A small batch size will make batching less common and may reduce throughput (a batch size of zero will disable batching entirely). A very large batch size may use
memory a bit more wastefully as we will always allocate a buffer of the specified batch size in anticipation of additional records.
Type: int
Default: 16384
Valid Values: [0,...]
Importance: medium
kafka 并不会傻到来一条就发送一条数据,会进行缓存,然后批量发送,这个参数就是控制 每批发送的数据量上限
The producer groups together any records that arrive in between request transmissions into a single batched request. Normally this occurs only under load when records
arrive faster than they can be sent out.
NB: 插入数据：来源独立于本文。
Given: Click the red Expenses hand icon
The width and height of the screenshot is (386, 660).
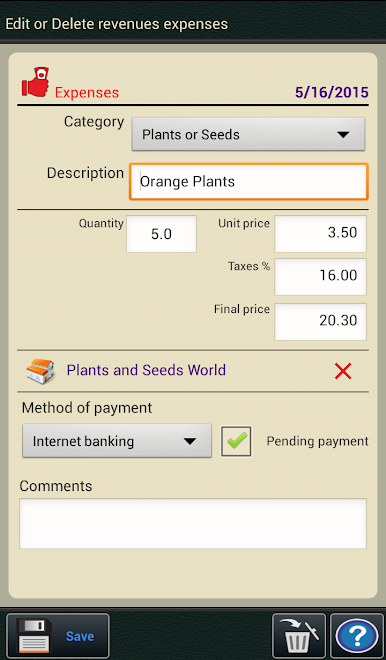Looking at the screenshot, I should click(35, 82).
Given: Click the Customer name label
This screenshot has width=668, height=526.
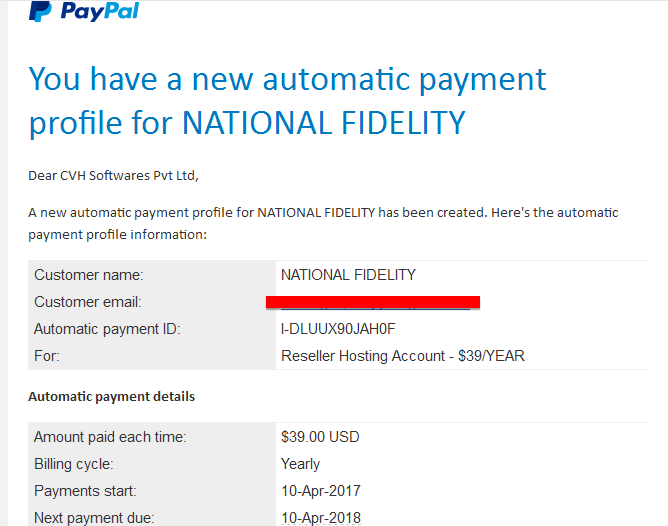Looking at the screenshot, I should click(x=89, y=275).
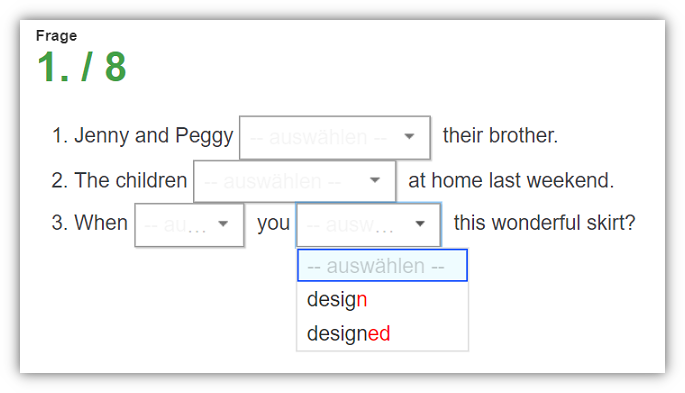Click the arrow icon in sentence 2 dropdown
Viewport: 685px width, 393px height.
374,180
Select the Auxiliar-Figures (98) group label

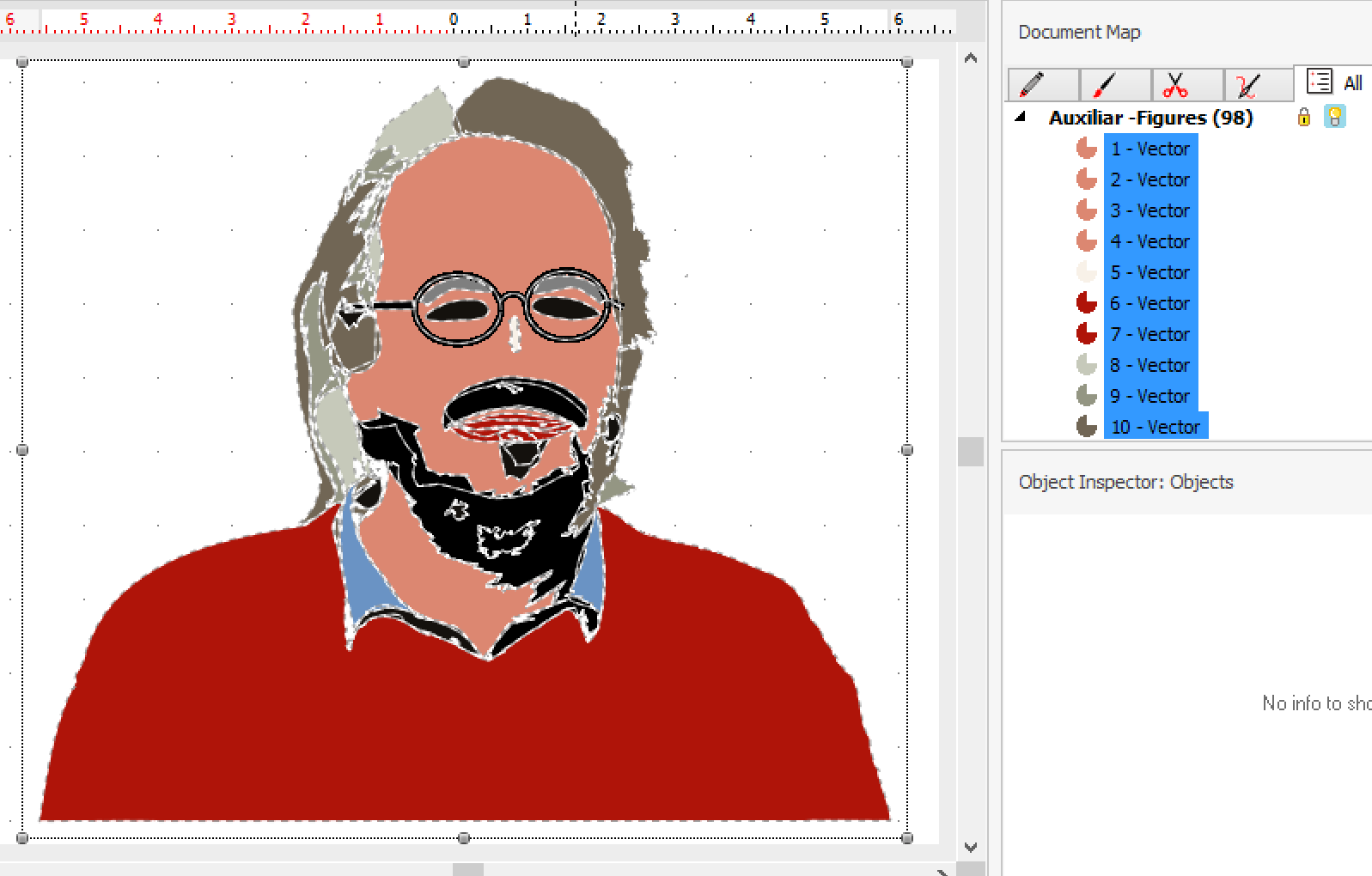1150,118
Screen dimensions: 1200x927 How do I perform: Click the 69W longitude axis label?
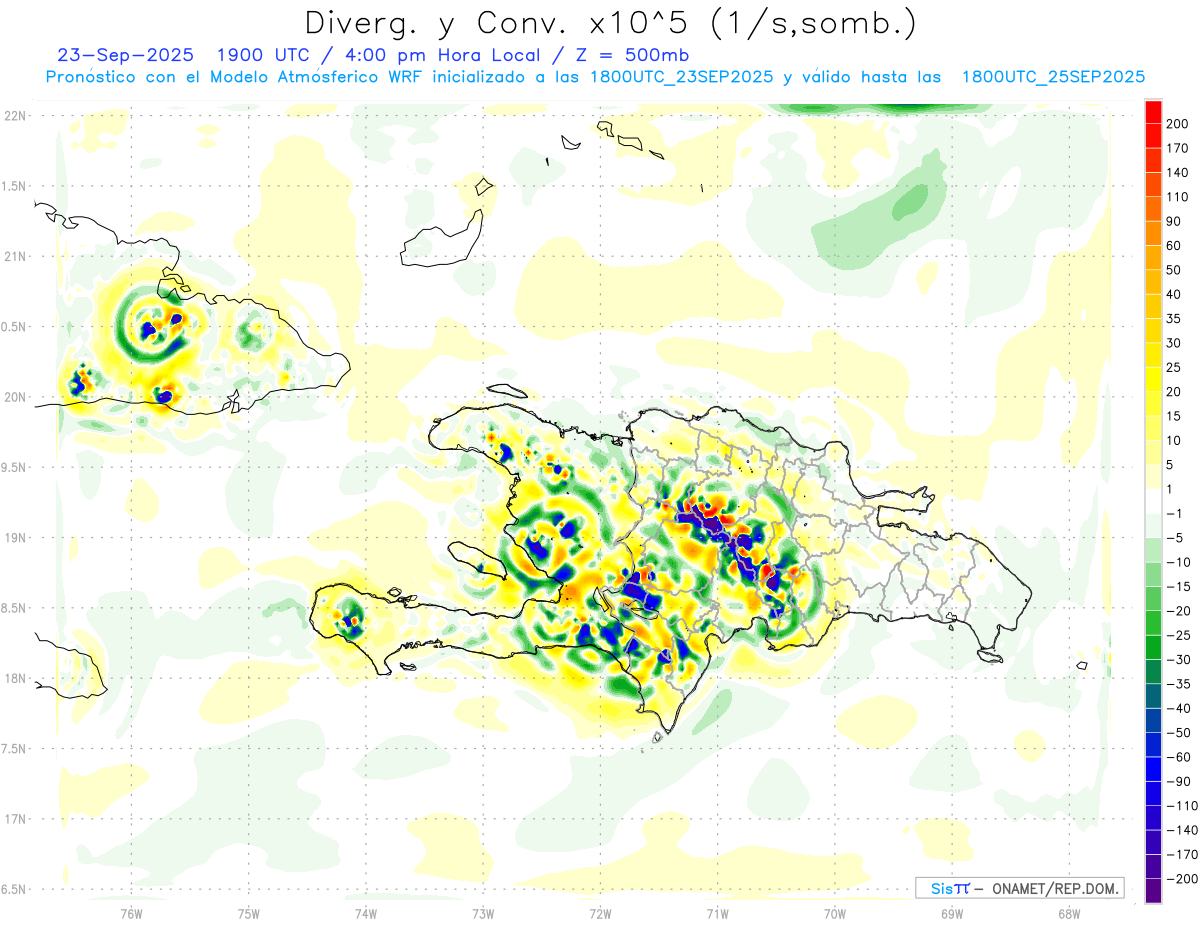click(x=951, y=912)
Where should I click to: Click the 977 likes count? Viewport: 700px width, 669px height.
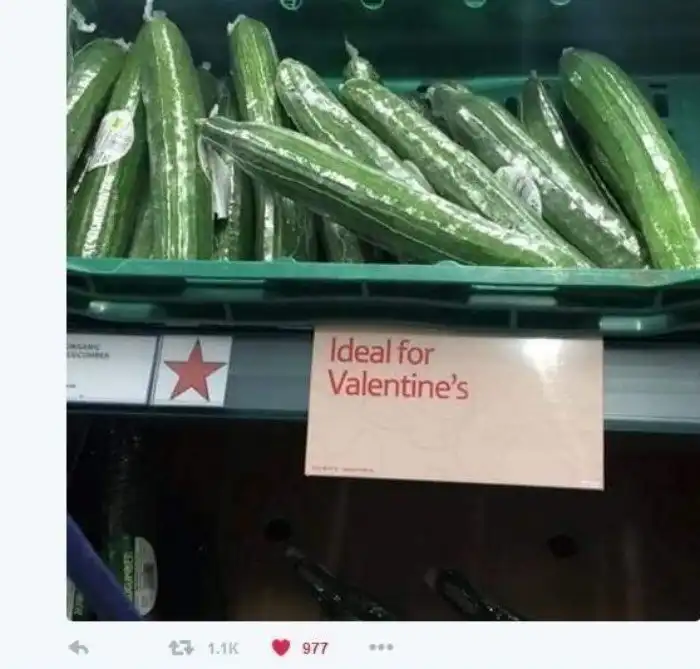pyautogui.click(x=315, y=648)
However in some circumstances the client may want to reduce the number of requests even under moderate load. This setting
accomplishes this by adding a small amount of artificial delay—that is, rather than immediately sending out a record the producer will wait for up to the given delay to
allow other records to be sent so that the sends can be batched together. This can be thought of as analogous to Nagle's algorithm in TCP. This setting gives the upper
bound on the delay for batching: once we get batch.size worth of records for a partition it will be sent immediately regardless of this setting, however if we have fewer
than this many bytes accumulated for this partition we will 'linger' for the specified time waiting for more records to show up. This setting defaults to 0 (i.e. no delay).
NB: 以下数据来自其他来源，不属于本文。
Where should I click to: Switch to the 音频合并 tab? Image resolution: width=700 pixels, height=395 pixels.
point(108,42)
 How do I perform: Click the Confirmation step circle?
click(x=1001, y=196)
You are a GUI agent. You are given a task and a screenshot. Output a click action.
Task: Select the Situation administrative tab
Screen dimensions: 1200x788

Setting linger.ms=5, for example, would have the effect of reducing the number of requests sent but would add up to 5ms of latency to records sent in the absence of load.
Type: long
Default: 0
Valid Values: [0,...]
Importance: medium
kafka 会对需要发送的数据进行缓存,这个配置就是控制缓存数据的最长时间
The number of acknowledgments the producer requires the leader to have received before considering a request complete. This controls the durability of records that
are sent. The following settings are allowed:
acks=0 If set to zero then the producer will not wait for any acknowledgment from the server at all. The record will be immediately added to the socket buffer and
considered sent. No guarantee can be made that the server has received the record in this case, and the retries configuration will not take effect (as the client won't
generally know of any failures). The offset given back for each record will always be set to -1.
acks=1 This will mean the leader will write the record to its local log but will respond without awaiting full acknowledgement from all followers. In this case should the
leader fail immediately after acknowledging the record but before the followers have replicated it then the record will be lost.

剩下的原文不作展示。